WORK REQUIRED: Print every one of the items below, copying each line without a single change.

Stored data:

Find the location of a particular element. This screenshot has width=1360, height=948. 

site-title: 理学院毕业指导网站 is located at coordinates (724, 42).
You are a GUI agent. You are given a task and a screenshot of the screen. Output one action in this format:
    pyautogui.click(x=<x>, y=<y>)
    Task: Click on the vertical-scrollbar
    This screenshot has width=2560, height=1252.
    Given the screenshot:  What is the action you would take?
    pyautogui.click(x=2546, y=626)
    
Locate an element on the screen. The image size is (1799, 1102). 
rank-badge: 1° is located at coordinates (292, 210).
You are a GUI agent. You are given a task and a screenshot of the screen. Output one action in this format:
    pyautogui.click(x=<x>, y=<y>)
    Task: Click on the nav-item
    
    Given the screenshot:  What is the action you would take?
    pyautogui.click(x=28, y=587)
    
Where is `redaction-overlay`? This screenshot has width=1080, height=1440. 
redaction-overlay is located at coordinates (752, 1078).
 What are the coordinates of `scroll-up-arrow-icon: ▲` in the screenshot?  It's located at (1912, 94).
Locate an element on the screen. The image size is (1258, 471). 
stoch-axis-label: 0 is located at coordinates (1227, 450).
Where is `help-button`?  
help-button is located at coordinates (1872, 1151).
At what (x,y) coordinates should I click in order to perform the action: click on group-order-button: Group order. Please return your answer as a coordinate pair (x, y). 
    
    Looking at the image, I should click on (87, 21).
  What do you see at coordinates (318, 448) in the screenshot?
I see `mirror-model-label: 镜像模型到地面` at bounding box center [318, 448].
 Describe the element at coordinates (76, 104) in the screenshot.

WRITTEN RESPONSE:
Find the location of a particular element. This screenshot has width=1360, height=948. 

site-title: 理学院毕业指导网站 is located at coordinates (724, 42).
You are a GUI agent. You are given a task and a screenshot of the screen. Output one action in this format:
    pyautogui.click(x=<x>, y=<y>)
    Task: Click on the vertical-scrollbar
    This screenshot has width=2560, height=1252.
    Given the screenshot:  What is the action you would take?
    pyautogui.click(x=2546, y=626)
    
Locate an element on the screen. The image size is (1799, 1102). 
rank-badge: 1° is located at coordinates (292, 210).
You are a GUI agent. You are given a task and a screenshot of the screen. Output one action in this format:
    pyautogui.click(x=<x>, y=<y>)
    Task: Click on the nav-item
    
    Given the screenshot:  What is the action you would take?
    pyautogui.click(x=28, y=587)
    
Where is `redaction-overlay`? This screenshot has width=1080, height=1440. 
redaction-overlay is located at coordinates (752, 1078).
 What are the coordinates of `scroll-up-arrow-icon: ▲` in the screenshot?  It's located at (1912, 94).
Locate an element on the screen. The image size is (1258, 471). 
stoch-axis-label: 0 is located at coordinates (1227, 450).
Where is `help-button`?  
help-button is located at coordinates (1872, 1151).
At what (x,y) coordinates should I click in order to perform the action: click on group-order-button: Group order. Please return your answer as a coordinate pair (x, y). 
    
    Looking at the image, I should click on (87, 21).
  What do you see at coordinates (318, 448) in the screenshot?
I see `mirror-model-label: 镜像模型到地面` at bounding box center [318, 448].
 Describe the element at coordinates (76, 104) in the screenshot.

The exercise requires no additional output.